◆ **Exercise aim**: Exactly the lines from the one with "Where should I" through the end of the material are to be output, both included, with no other text.

◆ **Data for the task**:
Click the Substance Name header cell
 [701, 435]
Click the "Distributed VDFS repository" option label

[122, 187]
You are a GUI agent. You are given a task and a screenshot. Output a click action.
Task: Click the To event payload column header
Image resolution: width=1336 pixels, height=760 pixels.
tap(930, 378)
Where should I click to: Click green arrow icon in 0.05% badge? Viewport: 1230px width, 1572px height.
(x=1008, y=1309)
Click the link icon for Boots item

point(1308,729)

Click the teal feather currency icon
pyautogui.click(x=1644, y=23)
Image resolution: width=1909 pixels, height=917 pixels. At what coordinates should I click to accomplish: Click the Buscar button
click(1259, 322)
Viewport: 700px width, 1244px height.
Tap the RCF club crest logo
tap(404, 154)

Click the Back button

◆ **Answer space**:
Where should I click to: Click green arrow icon in 0.05% badge? Viewport: 1230px width, 1572px height.
(x=1008, y=1309)
Click the link icon for Boots item

point(1308,729)

Click the teal feather currency icon
pyautogui.click(x=1644, y=23)
Image resolution: width=1909 pixels, height=917 pixels. At what coordinates should I click to accomplish: Click the Buscar button
click(1259, 322)
Viewport: 700px width, 1244px height.
Tap the RCF club crest logo
tap(404, 154)

Click the Back button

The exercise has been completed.